Statistics of the prices generic

Abstract:
Background: Because of the scarcity of health care resources, governments have large incentives to contain high pharmaceutical expenditure growth rates. Thus, in order to influence pharmaceutical costs, governments must understand the determinants (both economic and regulatory) of competition between pharmaceutical firms, which in turn determines prices and demand for pharmaceuticals.

Researchers often study off-patent drugs because of payors' expectations that once a drug loses patent, competition should ensue and costs should decline. Most studies have focused on competition between pioneers (branded off-patent drugs) and their generic equivalents because often pioneers' prices and market shares remain high after patent expiration. Few studies have modelled the determinants of competition in the generic vs. generic sphere. Moreover, preliminary evidence shows that generic prices are often not as low as expected, and that the lowest price generics often do not achieve the largest market shares.
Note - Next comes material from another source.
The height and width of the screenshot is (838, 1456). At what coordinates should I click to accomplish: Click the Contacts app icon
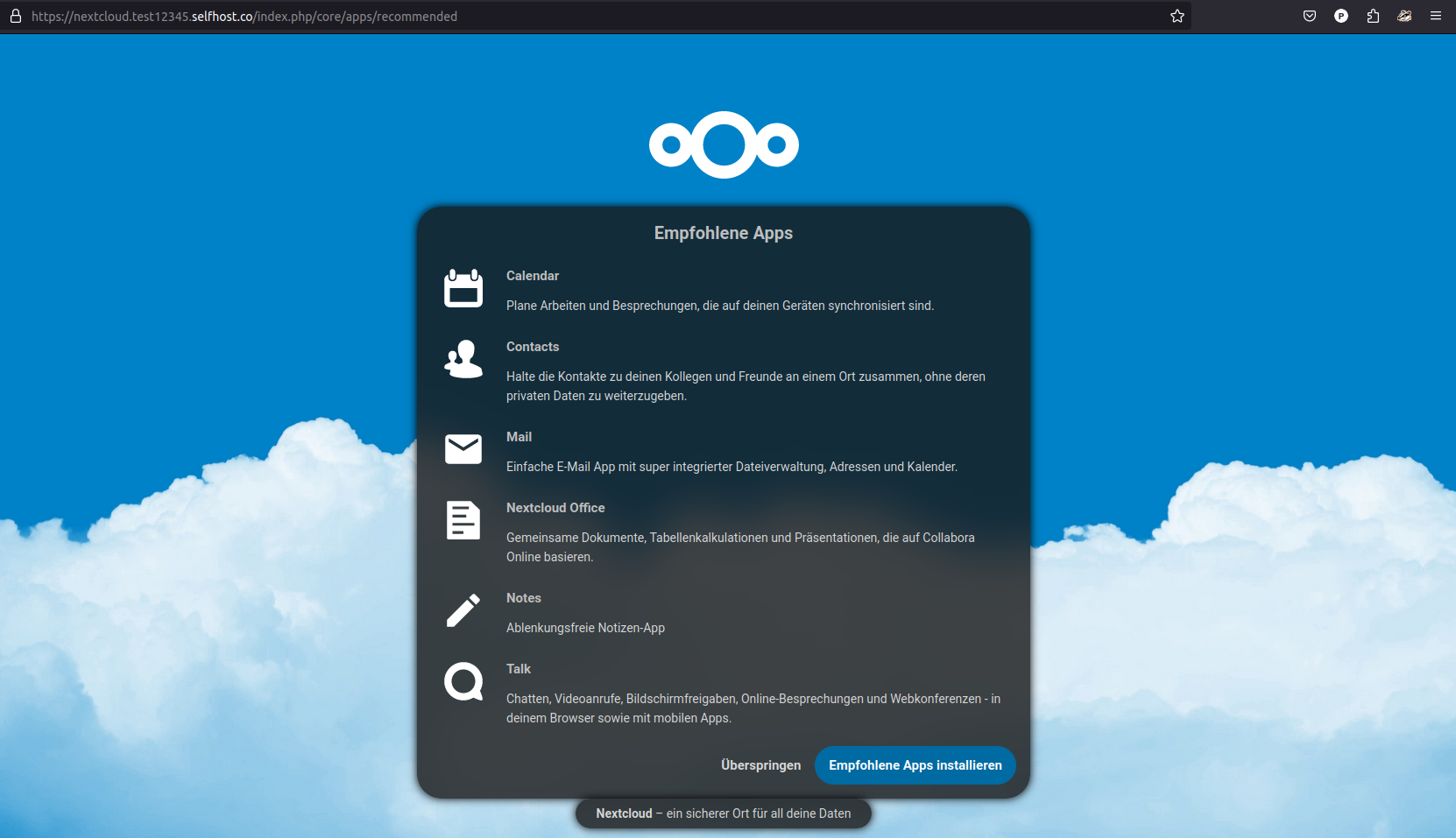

Aim: Increased price competition amongst generics could offer health systems new opportunity for pharmaceutical savings. Therefore, this study will model determinants of price competition amongst generics to offer a newfound understanding of ways in which pharmaceutical expenditures could be contained more efficiently.

Methodology: This study conducted panel data, multivariate analysis to determine the effect that determinants of competition (market concentration, number of presentations sold, time since generic entry, etc.) have on generic prices.

This study used data from Intercontinental Medical Statistics (IMS) Health. Price and sales data is presented by drug molecule name, country, strength, package size, formulation, company name and generic/brand status. This paper studied omeprazole (a PPI) and paroxetine (a SSRI), both of which treat chronic conditions, are primarily sold through retail/outpatient pharmacies, are primarily sold in tablet/capsule form, and which have large markets that are conducive to significant sample sizes. In addition, both molecules went off patent in most countries during the study period, 2000-2005.

For comparative purposes, this study includes countries that represent different approaches to pharmaceutical regulation: 1) US—free market approach, 2) UK—regulatory approach with free market incentive, 3) Germany—free market and reference pricing, and 4) France—price controls/negotiation and reference pricing.

Findings: This study rejected the null hypothesis of perfect competition. The predicted effect of generic competition—low generic prices—is crowded out by product differentiation and reimbursement schemes. Moreover, the demand side often does not succeed in purchasing the lowest price generics.